CEME creates and sustains partnerships with schools, districts and local counties and provides ongoing teacher professional development programs, as well as self-contained workshops and institutes, for current CSUSB undergraduate students and teachers already working in the community. They also assist teachers with earning a California teaching credential.

The goal of the program is to improve readiness for college among students in the region through partnerships with K-12 teachers and school districts, and through specific programs and workshops including CSET prep, Teaching English Learners Mathematics, Dinner and a Math Problem and many more.

“As a mathematics Ph.D. student at UCLA, I had the opportunity to be involved in teacher professional development and K-12 curriculum design, and began to discover how much depth there is hidden in elementary mathematics,” said Madeleine Jetter, current co-director and former director of the center. “I grew up thinking there was just one way to subtract multidigit numbers or divide a fraction by a fraction, but this isn’t true. Students in other cultures learn different methods, and understanding these methods helps us see there is complex reasoning behind mathematics, not just a series of steps to memorize. So when I began seeking faculty jobs, I looked for an institution that values mathematics teacher education and found CSUSB and CEME.”

The center recently completed a five-year grant-supported partnership with two small elementary districts in Riverside County called Teaching English Learners Early Mathematics. The independent evaluation found that participating teachers showed growth in their mathematical content knowledge as measured by Learning Mathematics for Teaching Assessments, and that teachers improved their use of higher-order questioning in the classroom. Students of participating teachers also showed increases in standardized test scores relative to students with no exposure to the project. 

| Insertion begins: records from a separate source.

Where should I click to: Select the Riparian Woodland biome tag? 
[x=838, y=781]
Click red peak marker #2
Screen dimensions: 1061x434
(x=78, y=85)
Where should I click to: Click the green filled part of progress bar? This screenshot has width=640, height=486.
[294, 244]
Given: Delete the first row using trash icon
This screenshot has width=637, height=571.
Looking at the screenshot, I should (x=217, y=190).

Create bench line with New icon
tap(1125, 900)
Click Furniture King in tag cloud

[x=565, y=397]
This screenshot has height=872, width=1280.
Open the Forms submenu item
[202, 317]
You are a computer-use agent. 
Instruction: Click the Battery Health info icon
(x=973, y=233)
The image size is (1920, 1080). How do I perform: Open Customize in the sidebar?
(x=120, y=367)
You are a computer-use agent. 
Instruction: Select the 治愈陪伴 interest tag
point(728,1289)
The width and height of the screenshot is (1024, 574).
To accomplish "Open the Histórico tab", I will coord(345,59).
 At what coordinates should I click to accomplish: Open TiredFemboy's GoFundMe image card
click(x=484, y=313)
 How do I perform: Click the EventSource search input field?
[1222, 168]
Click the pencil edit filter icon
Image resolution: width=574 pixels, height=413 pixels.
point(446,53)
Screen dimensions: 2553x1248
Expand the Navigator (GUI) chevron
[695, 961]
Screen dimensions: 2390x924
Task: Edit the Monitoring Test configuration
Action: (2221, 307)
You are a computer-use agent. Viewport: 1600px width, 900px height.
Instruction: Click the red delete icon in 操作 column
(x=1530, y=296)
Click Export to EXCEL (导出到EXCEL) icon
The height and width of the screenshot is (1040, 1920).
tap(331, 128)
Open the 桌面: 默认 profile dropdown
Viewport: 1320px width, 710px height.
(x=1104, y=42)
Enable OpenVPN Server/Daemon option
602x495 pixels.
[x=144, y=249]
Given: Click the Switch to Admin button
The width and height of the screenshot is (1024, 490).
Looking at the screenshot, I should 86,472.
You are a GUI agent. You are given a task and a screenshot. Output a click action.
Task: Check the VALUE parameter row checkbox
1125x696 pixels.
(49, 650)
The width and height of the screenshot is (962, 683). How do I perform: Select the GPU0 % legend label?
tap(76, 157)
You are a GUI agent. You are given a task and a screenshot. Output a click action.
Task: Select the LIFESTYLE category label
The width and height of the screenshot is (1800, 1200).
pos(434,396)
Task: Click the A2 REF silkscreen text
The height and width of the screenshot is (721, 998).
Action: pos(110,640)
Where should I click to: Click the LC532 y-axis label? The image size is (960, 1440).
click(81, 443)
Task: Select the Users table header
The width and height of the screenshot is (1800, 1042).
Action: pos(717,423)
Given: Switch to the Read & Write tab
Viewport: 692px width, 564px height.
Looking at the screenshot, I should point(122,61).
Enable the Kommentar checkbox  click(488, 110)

“When I work with elementary teachers, it is so gratifying to see them make a change from being a teacher who has to teach mathematics to a teacher who gets to teach mathematics,” Jetter said.

The center offers two scholarship opportunities, including the Noyce Math and Science Teaching Scholarship, which provides prospective science and mathematics teachers an enriched teacher preparation experience working directly with teachers in the San Bernardino City Unified School District, while completing a science or mathematics degree and/or earning a teaching credential at CSUSB, and the Early Teaching Experiences in Mathematics and Science (ETEMS) scholarship, which offers CSUSB students who have completed their first year of coursework in their major a unique opportunity to explore K-12 STEM teaching.

“What happens in K-12 schools has a direct impact on student success at CSUSB and later careers,” said Jetter. “It isn’t appropriate for higher education faculty to blame K-12 educators when they feel their students are mathematically underprepared, and it really isn’t enough to send our graduates into teaching careers and expect them to create the systemic change we need in order to see real improvements in math readiness at the college level. We are all part of one educational system and it’s our responsibility as mathematics leaders in the Inland counties region to address the entire system by partnering with schools and helping to foster communication and coherence between our programs and K-12 classrooms.”

The Center for Enhancement of Mathematics Education is run by Kelli Wasserman, director, and co-directors Madeleine Jetter and Jeremy Aikin.